This particular recipe is a modified version of the recipe posted by Dr.
Ben Kim, at
Preparation time:
active: 30 minutes
soak: 8+ hours
sit: 24+ hours
1.5 pints
1 lb. pickling (or "seedless") cucumbers
2 tsp. sea salt
2 tbl. red pepper powder ("kochu-garu")
1 garlic clove, minced
1/2 tsp. finely minced ginger
3 green onions (chopped coarsely)
1/4 yellow onion
1 tbl. sugar
1 tsp. white wine vinegar
Phase 1:
Clean the cucumbers, but do not peel. Cut off and discard about 1/2 inch
off each end. (You may need to cut more off the end if the cucumber still
tastes bitter there.) Chop the cucumbers into thin slices and put them
in a large bowl. Add the salt and toss until it is well distributed.
Cover the cucumbers and them them sit at room temperature in a dark area
for at least eight hours (or even overnight). (This helps pull the moisture
out of the cucumbers, forming the base for the kimchi brine.) Stir once
about four hours in.
Phase 2:
Combine the red-pepper powder with 2 tbl water to create a thick paste.
Be careful not to get it on your hands; the red-peppers are very spicy
and can burn your hands.

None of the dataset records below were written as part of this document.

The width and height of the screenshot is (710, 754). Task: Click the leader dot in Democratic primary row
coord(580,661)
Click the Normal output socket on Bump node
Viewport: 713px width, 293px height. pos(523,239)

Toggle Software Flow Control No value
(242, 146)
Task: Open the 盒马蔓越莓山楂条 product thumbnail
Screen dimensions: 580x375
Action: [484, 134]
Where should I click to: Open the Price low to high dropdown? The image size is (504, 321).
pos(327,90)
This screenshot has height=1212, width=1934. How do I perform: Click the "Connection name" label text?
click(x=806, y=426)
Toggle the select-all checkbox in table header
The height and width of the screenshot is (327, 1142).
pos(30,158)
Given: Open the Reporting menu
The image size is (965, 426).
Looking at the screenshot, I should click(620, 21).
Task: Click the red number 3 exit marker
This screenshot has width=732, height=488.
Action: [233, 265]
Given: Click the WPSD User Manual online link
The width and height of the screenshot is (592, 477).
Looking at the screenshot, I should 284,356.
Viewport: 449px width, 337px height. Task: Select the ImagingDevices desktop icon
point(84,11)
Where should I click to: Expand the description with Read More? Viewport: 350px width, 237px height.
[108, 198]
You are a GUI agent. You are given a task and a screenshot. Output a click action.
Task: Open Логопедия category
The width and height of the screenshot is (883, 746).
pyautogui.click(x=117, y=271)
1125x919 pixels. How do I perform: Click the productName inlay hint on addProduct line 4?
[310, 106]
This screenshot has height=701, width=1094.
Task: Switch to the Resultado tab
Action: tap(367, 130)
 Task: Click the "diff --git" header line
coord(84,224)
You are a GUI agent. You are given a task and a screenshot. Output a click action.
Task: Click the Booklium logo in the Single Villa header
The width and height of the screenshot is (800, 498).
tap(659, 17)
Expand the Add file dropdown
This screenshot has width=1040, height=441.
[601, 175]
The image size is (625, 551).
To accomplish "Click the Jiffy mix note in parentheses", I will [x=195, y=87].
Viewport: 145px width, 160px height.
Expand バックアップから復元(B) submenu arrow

Add the paste to the cucumbers.
Add the minced garlic, minced ginger, green onions, sugar, and vinegar.
Slice the onion coarsely and add it to the cucumbers.
Toss everything thoroughly, again being careful not to get the
red-pepper mixture on your skin. Stir until everything is well mixed.
Phase 3:
Transfer this "pre-kimchi mass" to a quart jar (or two pint jars).
Transfer any remaining liquid to the jar(s) as well; this will help
form the kimchi brine. Make sure the lids form a tight seal.
Let the jar(s) sit out at room temperature for at least 24 hours,
after which it is ready to eat, or refrigerate.
It will supposedly keep for up to a month in your fridge, but mine
is always long-gone within a week!
"Red-pepper powder" (called "kochu-garu" in Korean) is actually the same
as most Cayenne pepper, although "Cayenne pepper" is a name that can be
given to any of several different hot peppers. If possible, look in an
asian store for "red-pepper powder"; that way it'll be most authentic.
Do not use garden-variety cucumbers to make the kimchi--they become soggy
and mushy, and the rinds are tough and hard to eat. You really must use
pickling cucumbers (or any other crisp cucumber with very few seeds).
Look for cucumbers with lighter skins, rather than darker skins, as this
is an indicator of how many seeds the cucumber has.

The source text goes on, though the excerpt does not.